- PROBLEM SET
a – Return, word for word, the portion of the change-in-control text that begins at the words "The stated value of the unvested stock" and stops after "of fiscal 2012.".
b – Carry the change-in-control text forward from its last sentence.

- READING PASSAGE
☆ ☆ ☆ ☆ ☆
Each of the Company’s Named Executive Officers have a change in control agreement with the Company that provides for immediate vesting of all the executive officer’s outstanding stock options and restricted stock in the event of the executive officer’s termination of employment within one year after a “corporate transaction” or “change of control,” as those terms are defined in the 1993 Option Plan and the 2008 Equity Incentive Plan. Under these agreements, termination of employment includes either termination by the Company for reasons other than cause or disability, or resignation by the officer for certain “good reasons,” including a material reduction or alteration in authority, status or responsibility; a material reduction in base compensation; or relocation of the executive officer’s principal place of work. The agreements further provide that, upon a termination under such circumstances, the Company will provide to the Named Executive Officer a severance payment equal to one year’s base salary, and will pay the premiums for the officer’s medical, dental, life and disability insurance for one year following the date of termination of employment, subject to execution and delivery by the officer of the Company’s standard form of release. At the time of execution of these agreements, prior to fiscal 2012, the Committee determined that the applicable benefits were in each case appropriate, and remain appropriate, when compared to our peer companies.

In fiscal 2012, the Company has also established a short-term retention and performance incentive supplemental to the change-of-control agreements for certain officers, including Messrs. Wagenseller and Slattery, who would each receive cash payments of up to $50,000 upon a change in control, with a partial payment of $20,000 upon an agreement in principle for such an event and the balance payable upon the closing of the event. The program will expire December 31, 2012. None of such amounts were earned in fiscal 2012.

If an event involving termination following a change in control had taken place at the end of the last fiscal year, the Named Executive Officers would have received the following benefits:

 

Severance

Potential Acceleration of Unvested
Stock Options (1) ($)

Potential Acceleration
of Unvested
Restricted Stock (2) ($)

 

C. Nicholas Keating, Jr.

$415,000

$    —

$     —

 

David Wagenseller

$275,000

9,600

 

James Fitzpatrick

$225,000

9,600

 

Francois Le

$200,000

9,600

 

Frank Slattery

$285,000

9,600

 

                      

(1)

The stated value of the unvested stock options subject to acceleration is the amount by which the market closing price of the Common Stock at the end of fiscal 2012 ($1.07 per share) exceeded the exercise price of the option. All of the unvested stock options have exercise prices exceeding such amount.

(2)

The stated value of the unvested restricted stock subject to acceleration under the agreement is $1.07 per share, the market closing price of the Common Stock on March 30, 2012, the last day of fiscal 2012.
☆ ☆ ☆ ☆ ☆
- ENTRIES SHOWN
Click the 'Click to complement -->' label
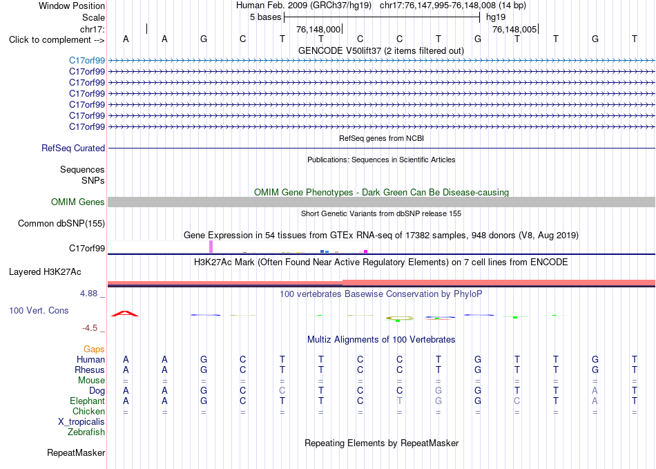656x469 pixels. [57, 40]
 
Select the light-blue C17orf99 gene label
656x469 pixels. [87, 60]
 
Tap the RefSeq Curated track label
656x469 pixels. [73, 148]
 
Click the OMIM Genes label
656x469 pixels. [78, 202]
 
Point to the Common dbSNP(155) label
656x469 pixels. [61, 223]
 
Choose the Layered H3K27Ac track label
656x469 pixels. [45, 272]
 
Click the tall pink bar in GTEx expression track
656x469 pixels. [211, 247]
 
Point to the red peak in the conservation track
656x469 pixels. [125, 313]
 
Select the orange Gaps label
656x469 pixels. [94, 349]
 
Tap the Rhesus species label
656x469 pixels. [90, 370]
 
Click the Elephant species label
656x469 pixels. [87, 401]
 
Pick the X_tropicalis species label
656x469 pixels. [81, 422]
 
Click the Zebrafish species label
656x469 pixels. [86, 432]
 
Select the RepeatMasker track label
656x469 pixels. [76, 452]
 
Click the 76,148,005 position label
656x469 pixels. [514, 29]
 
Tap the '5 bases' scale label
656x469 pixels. [266, 17]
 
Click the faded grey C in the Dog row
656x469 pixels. [282, 390]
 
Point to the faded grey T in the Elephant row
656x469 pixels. [400, 401]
☆ ☆ ☆ ☆ ☆
- TASK-BY-TASK RESULTS
a –
The stated value of the unvested stock options subject to acceleration is the amount by which the market closing price of the Common Stock at the end of fiscal 2012 ($1.07 per share) exceeded the exercise price of the option. All of the unvested stock options have exercise prices exceeding such amount.

(2)

The stated value of the unvested restricted stock subject to acceleration under the agreement is $1.07 per share, the market closing price of the Common Stock on March 30, 2012, the last day of fiscal 2012.

b –
Director Compensation

Non-employee Directors each receive $35,000 per year for serving on the Board, $10,000 per year for serving on the Audit Committee, and $5,000 per year for serving on each other standing committee of the Board. The Chairman of the Board receives an additional $20,000 per year for serving in that capacity, and each Committee Chairperson receives an additional $5,000 per year for serving in that capacity. Non-employee Directors are eligible for reimbursement of expenses for attending Board and Committee meetings.

Under the Board compensation program in effect during fiscal 2012, each non-employee Director, on the Monday immediately following the annual meeting, received an automatic restricted stock award of 15,000 shares of Common Stock, vesting on August 5 of the year following the date of grant (or, if earlier, the day before the annual stockholder meeting in such year). If an award recipient dies while serving on the Board, the award shall nonetheless vest in full on the scheduled vest date.

The following table shows the compensation of non-employee Directors for their services in fiscal 2012. The compensation for Mr. Keating, who served as CEO during fiscal 2012, is included in the Summary Compensation Table above.

NON-EMPLOYEE DIRECTOR COMPENSATION

Name

Fees Earned or
Paid in Cash

Stock
Awards (1)

Option
Awards (2)

Total

 

Frederick D. D’Alessio

$60,000

$  36,150

$  96,150

 

Dixon R. Doll

75,000

36,150

111,150

 

David R. Laube

60,000

36,150

96,150

 

                       

(1)

Amounts reported do not reflect compensation actually received by the Director. Instead, the dollar value shown is the grant date fair value calculated under FASB ASC Topic 718. See Note 9 of our consolidated financial statements included in our Annual Report on Form 10-K for the fiscal year ended March 30, 2012 for assumptions underlying the calculation of the stated value of the awards. Pursuant to SEC rules, the amounts shown assume that there will be no service-based forfeitures of awards.

(2)

We no longer issue stock options to our non-employee Directors. At fiscal year end, the aggregate number of option awards outstanding for each Director was:  Mr. D’Alessio, 102,999 shares; Dr. Doll, 112,000 shares; and Mr. Laube, 150,000 shares.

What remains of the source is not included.